Une fête officielle devait être organisée hier, pour fêter le grand événement local. Mais certaines circonstances la firent reporter à une date ultérieure. La bonne centenaire n'en a pas moins été fêtée et choyée par ses concitoyens. Hier matin en effet, une belle cérémonie religieuse était organisée en son honneur par M. l'abbé Crenn, recteur de Plozévet.

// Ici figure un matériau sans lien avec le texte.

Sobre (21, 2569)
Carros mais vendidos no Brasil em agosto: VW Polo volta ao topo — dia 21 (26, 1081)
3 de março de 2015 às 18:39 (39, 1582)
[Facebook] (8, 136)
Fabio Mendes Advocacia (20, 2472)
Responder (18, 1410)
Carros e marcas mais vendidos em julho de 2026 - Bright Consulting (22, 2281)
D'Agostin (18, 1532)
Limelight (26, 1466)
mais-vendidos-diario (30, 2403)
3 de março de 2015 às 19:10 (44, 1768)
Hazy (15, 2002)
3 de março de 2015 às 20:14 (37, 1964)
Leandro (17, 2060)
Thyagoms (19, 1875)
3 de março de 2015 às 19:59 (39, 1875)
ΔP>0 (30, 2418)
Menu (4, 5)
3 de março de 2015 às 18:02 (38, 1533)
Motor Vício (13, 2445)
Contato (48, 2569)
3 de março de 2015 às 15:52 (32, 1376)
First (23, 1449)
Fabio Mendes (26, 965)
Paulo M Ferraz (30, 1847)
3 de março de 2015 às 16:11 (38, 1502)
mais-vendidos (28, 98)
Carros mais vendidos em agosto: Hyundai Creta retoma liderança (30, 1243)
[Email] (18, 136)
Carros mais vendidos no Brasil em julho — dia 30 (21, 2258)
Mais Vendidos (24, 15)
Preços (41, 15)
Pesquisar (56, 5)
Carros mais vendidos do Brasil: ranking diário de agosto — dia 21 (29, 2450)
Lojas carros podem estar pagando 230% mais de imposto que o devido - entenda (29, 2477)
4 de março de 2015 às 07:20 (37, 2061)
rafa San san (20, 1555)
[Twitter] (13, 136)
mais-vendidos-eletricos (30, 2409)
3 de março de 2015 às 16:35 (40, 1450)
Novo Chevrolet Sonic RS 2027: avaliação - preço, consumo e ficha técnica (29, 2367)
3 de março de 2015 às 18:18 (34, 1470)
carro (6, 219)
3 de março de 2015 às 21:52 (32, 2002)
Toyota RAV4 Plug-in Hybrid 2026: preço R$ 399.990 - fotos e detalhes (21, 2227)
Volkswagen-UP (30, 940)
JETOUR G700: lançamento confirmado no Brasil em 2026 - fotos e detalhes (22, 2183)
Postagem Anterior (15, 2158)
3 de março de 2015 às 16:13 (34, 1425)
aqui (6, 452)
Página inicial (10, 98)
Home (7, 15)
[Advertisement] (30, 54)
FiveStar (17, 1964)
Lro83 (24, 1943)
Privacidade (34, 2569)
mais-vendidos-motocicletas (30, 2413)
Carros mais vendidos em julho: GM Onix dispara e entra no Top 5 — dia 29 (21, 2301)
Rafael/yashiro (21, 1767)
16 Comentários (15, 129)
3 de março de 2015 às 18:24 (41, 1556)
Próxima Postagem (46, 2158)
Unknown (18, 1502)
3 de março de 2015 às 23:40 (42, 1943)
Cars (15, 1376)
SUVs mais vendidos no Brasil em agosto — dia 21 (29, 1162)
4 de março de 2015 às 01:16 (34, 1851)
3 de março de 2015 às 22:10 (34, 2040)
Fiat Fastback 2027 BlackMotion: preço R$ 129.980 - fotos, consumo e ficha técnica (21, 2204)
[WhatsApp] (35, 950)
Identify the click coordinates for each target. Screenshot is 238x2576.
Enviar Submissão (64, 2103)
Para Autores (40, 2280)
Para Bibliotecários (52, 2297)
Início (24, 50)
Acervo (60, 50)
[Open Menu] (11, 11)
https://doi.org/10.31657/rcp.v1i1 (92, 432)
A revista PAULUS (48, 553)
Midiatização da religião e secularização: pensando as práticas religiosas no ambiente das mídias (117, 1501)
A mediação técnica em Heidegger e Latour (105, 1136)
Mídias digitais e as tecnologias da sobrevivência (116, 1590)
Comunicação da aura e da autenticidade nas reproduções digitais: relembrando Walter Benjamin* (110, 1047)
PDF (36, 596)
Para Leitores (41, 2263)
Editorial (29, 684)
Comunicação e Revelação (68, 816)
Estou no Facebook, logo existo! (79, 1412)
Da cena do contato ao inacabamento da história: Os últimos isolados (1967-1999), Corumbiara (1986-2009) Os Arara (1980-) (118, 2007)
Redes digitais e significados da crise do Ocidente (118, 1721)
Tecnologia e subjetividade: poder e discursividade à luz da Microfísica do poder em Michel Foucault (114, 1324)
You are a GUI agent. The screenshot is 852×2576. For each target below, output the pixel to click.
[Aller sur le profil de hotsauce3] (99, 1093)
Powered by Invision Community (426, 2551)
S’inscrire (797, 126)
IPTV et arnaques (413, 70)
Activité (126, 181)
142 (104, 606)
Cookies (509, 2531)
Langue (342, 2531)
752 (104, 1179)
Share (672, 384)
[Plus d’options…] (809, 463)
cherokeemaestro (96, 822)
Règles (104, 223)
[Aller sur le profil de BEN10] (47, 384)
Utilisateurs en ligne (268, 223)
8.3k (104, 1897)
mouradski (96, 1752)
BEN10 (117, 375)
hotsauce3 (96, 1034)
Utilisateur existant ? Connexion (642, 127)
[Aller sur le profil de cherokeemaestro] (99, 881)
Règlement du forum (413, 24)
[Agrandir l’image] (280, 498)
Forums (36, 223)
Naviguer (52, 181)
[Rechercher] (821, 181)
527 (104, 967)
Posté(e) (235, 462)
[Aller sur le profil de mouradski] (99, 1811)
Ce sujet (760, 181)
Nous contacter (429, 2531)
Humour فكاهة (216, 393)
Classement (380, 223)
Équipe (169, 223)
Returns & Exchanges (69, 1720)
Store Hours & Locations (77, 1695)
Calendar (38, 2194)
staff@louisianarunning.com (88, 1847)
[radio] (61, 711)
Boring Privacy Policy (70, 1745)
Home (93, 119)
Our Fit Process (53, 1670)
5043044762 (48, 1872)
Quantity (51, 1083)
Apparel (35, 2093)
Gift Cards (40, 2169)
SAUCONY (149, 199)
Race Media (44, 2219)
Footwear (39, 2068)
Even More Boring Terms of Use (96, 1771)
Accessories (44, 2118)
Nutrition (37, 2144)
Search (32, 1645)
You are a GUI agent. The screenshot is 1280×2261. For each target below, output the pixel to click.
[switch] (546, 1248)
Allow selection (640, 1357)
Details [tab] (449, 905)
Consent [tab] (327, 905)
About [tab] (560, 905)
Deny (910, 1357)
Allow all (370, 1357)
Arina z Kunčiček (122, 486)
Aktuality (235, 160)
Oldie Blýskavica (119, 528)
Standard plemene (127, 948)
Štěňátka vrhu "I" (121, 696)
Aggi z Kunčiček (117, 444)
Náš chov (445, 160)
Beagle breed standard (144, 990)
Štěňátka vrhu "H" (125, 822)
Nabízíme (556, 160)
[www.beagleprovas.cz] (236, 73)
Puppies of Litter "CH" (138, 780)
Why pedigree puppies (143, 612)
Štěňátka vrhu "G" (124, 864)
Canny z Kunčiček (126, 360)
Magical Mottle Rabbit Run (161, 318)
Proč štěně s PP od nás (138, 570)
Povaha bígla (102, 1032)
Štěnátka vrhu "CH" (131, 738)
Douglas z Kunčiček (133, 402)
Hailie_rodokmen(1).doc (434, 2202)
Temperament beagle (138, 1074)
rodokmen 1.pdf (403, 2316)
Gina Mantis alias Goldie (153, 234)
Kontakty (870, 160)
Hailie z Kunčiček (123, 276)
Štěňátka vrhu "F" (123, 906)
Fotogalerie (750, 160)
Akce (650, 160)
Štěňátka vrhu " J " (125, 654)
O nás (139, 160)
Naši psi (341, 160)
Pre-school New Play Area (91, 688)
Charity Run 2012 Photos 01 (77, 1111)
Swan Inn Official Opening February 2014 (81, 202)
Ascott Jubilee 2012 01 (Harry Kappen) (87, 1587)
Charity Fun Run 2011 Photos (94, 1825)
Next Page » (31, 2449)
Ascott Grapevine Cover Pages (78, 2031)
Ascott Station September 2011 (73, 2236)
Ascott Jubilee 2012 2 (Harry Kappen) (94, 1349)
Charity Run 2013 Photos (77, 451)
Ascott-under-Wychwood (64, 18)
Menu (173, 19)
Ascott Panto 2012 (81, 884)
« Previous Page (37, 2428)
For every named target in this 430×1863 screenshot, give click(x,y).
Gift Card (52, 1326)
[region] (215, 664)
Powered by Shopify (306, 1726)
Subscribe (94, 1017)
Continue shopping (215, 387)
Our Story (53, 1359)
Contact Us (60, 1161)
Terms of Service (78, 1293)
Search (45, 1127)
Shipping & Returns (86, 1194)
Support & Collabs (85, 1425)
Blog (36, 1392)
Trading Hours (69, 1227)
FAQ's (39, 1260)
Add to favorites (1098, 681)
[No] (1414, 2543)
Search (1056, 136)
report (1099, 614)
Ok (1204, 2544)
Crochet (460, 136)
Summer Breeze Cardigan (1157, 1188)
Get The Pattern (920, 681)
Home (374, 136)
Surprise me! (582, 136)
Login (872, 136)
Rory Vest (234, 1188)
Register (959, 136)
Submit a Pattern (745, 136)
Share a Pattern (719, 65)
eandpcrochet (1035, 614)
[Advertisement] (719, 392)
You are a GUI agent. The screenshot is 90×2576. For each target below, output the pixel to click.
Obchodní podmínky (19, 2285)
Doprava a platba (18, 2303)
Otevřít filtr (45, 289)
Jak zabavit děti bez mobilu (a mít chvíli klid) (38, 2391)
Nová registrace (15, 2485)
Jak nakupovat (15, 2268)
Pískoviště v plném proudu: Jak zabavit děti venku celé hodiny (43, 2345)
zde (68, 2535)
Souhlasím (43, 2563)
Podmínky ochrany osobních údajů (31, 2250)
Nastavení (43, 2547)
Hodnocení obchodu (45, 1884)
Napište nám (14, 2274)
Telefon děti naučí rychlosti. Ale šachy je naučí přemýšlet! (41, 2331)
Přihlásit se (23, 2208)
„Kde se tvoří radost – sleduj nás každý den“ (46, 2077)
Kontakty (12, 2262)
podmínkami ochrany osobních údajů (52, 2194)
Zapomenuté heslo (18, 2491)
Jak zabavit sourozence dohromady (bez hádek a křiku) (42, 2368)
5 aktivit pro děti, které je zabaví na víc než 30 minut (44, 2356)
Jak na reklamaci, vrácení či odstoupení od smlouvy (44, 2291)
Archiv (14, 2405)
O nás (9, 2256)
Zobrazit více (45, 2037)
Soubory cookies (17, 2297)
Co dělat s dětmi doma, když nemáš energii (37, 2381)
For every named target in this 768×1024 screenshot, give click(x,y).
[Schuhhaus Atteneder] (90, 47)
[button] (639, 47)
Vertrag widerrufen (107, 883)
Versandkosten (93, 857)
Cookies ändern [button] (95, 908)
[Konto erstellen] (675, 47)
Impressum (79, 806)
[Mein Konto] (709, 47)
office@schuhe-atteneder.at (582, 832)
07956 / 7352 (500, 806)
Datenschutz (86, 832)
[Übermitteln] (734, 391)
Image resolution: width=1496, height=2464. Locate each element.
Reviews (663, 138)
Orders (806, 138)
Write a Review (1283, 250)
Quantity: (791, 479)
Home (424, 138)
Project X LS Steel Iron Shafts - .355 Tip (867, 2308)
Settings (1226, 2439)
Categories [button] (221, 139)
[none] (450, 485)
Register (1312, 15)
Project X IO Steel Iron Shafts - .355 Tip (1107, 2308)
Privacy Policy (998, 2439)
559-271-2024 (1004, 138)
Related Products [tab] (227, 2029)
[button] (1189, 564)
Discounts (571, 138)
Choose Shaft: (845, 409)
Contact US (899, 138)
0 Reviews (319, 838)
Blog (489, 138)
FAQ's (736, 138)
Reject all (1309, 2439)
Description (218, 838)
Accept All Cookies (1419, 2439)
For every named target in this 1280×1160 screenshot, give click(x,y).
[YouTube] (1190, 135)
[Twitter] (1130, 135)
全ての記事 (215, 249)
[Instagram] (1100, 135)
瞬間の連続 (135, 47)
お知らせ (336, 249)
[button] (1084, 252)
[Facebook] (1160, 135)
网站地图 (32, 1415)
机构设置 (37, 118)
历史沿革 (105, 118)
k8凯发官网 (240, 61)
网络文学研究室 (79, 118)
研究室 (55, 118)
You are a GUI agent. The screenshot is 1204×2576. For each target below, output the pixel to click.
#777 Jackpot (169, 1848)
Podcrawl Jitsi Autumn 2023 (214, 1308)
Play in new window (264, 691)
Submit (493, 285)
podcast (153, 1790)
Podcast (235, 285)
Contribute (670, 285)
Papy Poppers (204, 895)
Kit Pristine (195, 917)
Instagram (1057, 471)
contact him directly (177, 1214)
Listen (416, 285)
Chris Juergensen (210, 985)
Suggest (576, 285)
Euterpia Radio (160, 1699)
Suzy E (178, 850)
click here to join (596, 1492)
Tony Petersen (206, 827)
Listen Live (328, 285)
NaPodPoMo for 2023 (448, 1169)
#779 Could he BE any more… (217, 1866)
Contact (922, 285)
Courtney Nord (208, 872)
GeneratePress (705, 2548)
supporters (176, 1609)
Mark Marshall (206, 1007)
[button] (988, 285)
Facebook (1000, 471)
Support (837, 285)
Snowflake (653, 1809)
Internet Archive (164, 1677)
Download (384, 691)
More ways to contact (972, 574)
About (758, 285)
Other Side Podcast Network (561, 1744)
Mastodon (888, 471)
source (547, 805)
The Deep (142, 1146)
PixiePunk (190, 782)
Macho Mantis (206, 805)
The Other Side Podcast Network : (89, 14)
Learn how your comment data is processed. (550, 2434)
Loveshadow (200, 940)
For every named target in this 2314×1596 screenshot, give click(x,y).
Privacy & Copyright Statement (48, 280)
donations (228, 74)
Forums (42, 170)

De bonne heure, Mme Marie-Anne Gentric avait communié chez elle. Un peu avant dix heures, la voiture de M. Mourrain venait la prendre à sa maison, située à quelque 400 mètres du bourg, sur la route de Quimper.
A la porte de l'église, la centenaire était reçue par le clergé de Plozévet et conduite dans le chœur, où un fauteuil l'attendait. A ses côtés prenaient place également, deux vénérables aïeuls, Mme veuve Kérisit, née Anne Le Berre, qui eut ses 96 ans le 28 novembre dernier, et Mme veuve Le Gouill, née Perrine Hénaff, 83 ans. ravies de leur rôle de dames d'honneur.
(Mme Le Gouill est la veuve du regretté Sébastien Le Gouill, qui perdit quatre fils à la grande guerre et dont le statuaire a fixé les traits sur le beau monument aux morts de Plozévet).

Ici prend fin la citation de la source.